Boards must be asking the right questions, and consequently getting the right answers, about cyber security position. If the IT and/or cyber security leadership cannot properly and fully articulate the strategy for delivering information security, such that it can be fully understood at a board level, questions need to be asked as to whether the right person is representing the organisation in these matters.
Boards have a duty to their shareholders and other stakeholders to ask detailed and probing questions relating to the organisation’s ability to protect its critical data assets.
In drawing up the policies and procedures, have you involved all the business heads? Cyber security should not be considered as a silo. This is an organisation-wide issue that needs input from leadership across the board, particularly when considering the gaps in business processes that may lead to cyber fraud and business disruption.
Incident response plans need to be tested. No matter how clear and well written the policies and procedures may be, if they are never tested under realistic circumstances, there is no way to determine whether they will work or not.
Cyber crisis table-top exercises (involving leadership) can be the most effective means of identifying, and subsequently remedying, potentially disastrous gaps that would manifest in a real incident.
Any test should involve not just your IT/security team and the points of contact for the executive team and the board, but all those whose expertise you will rely on in the event of an incident – such as legal, investor relations, HR, external technical experts, external counsel and the crisis communications teams, to name but a few.
The effectiveness of cyber security spending should be measured. Boards are often asked to approve large sums for cyber security solutions and hires, but what metrics do they have to measure whether these funds have been well spent? Has consideration been given to engaging independent external specialists to test the cyber security defences in the same way a real hacker would, without the prior knowledge of the cyber security team? Testing under real-life scenarios is the only way to effectively know if your security is working.
In addition to testing, having your cyber security plans, projects, organisation and budgets reviewed by an independent third party should be considered. Companies like Kroll can review an organisation’s current state against the threats we see globally targeting others working in a specific market and geography, discuss whether plans are likely to detect and address the threats, and how resource allocation compares with similar organisations.

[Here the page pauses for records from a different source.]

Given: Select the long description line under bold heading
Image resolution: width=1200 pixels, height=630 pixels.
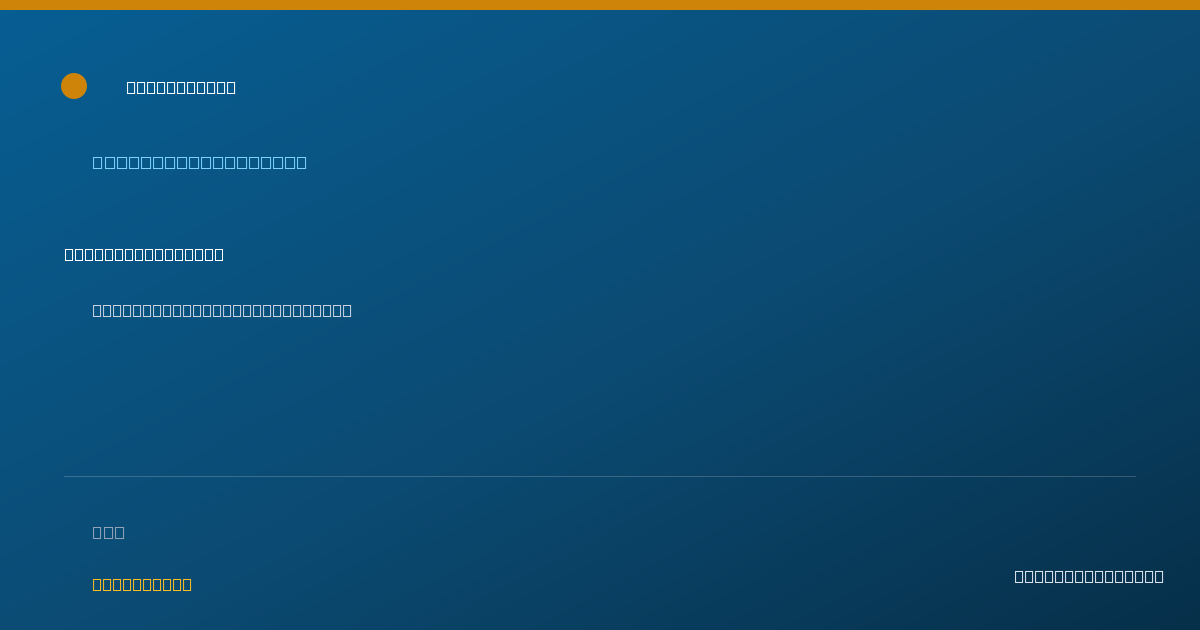Looking at the screenshot, I should click(222, 310).
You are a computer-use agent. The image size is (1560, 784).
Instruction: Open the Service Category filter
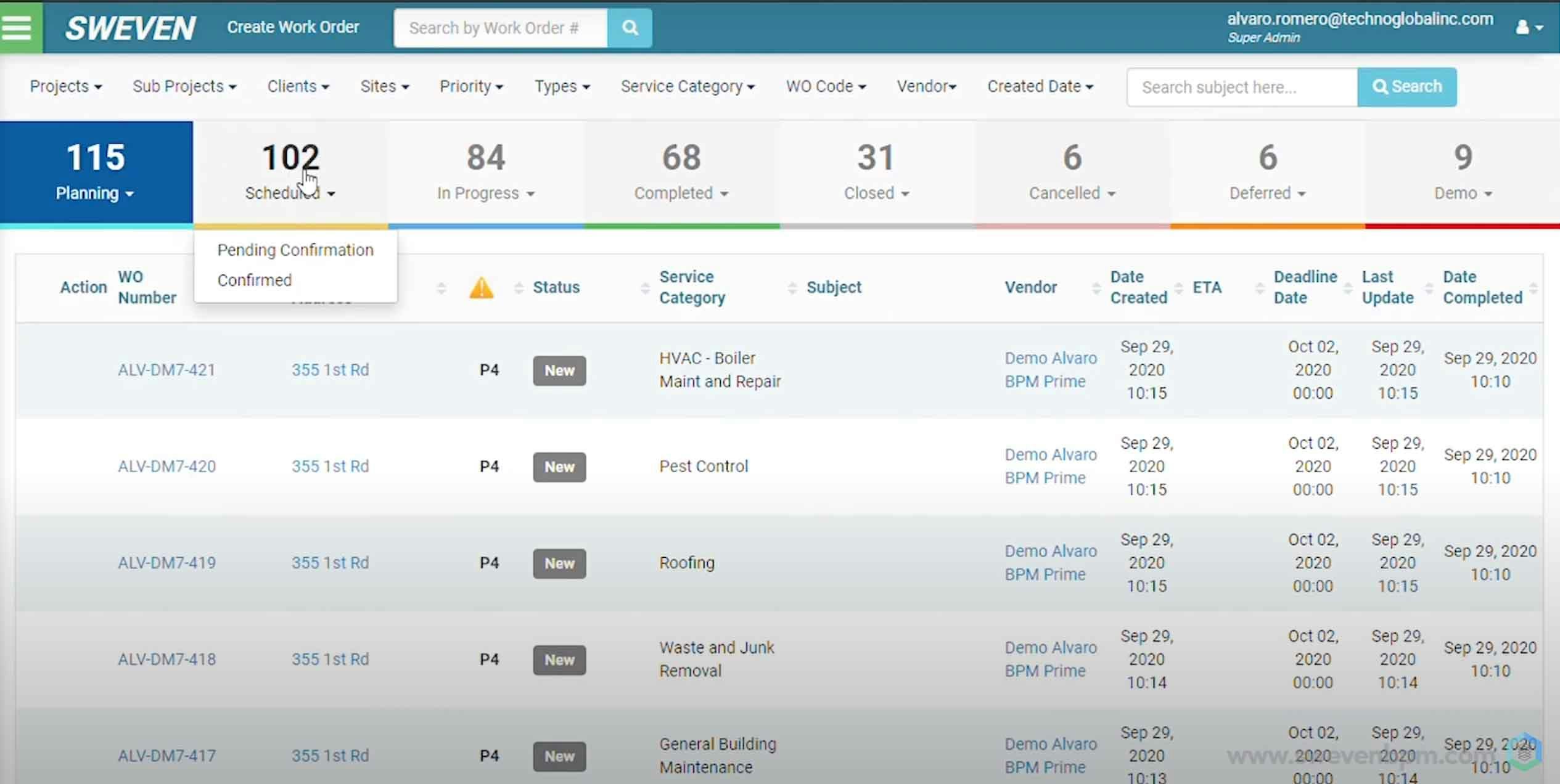(x=688, y=86)
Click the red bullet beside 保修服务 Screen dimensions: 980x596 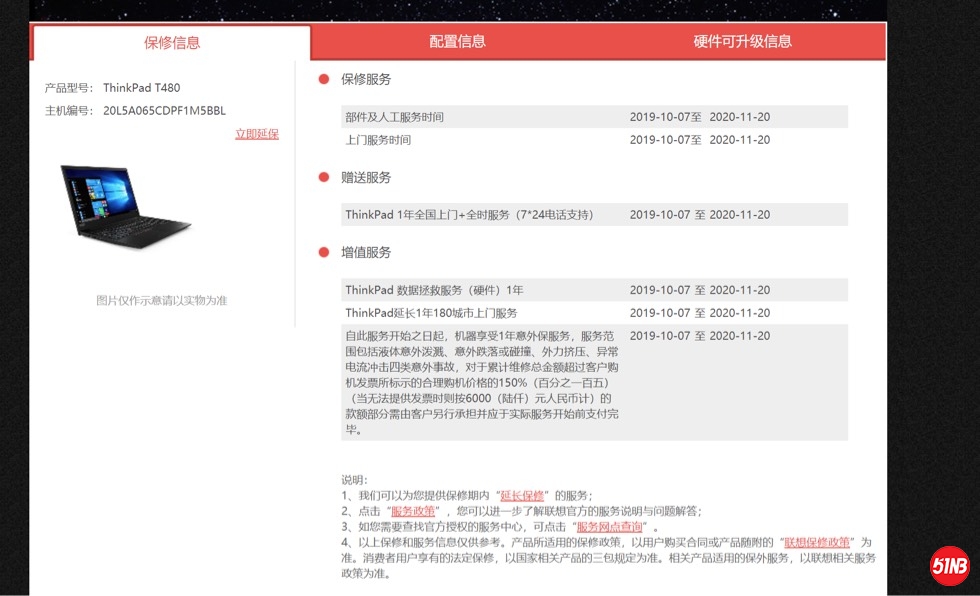click(324, 79)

Boards need to lead by example. Enhanced cyber security often leads to restrictions and tighter controls on device access and usage. When properly explained, it should be realised these are for the benefit of organisational security as a whole.
If boards and executives accept these measures and adopt enhanced security controls, rather than requesting exemptions for convenience, this sends a message that security starts at the top and must be adhered to by everyone.
Personalised messages in support of cyber security education programmes can also go a long way to promoting organisation-wide awareness and responsibility.
Consideration should be given to enlisting expert advisors. At the very least, regular board briefings by appropriate and credible cyber security experts are a must.
Many boards nowadays are going one step further to engage this expertise in the form of non-executive board members.
Like any other risk boards are recognising the steep cost that data losses and cyber attacks are exacting in terms of both shareholder and brand value, not to mention operational and litigation costs associated with remediation.
By addressing cyber risk in the same way they do other critical organisational risks – for example, by managing the human factor and enlisting specialist support for legal and technical aspects – boards can play a vital role in safeguarding information assets in ways that meet wide-ranging regulatory and stakeholder expectations.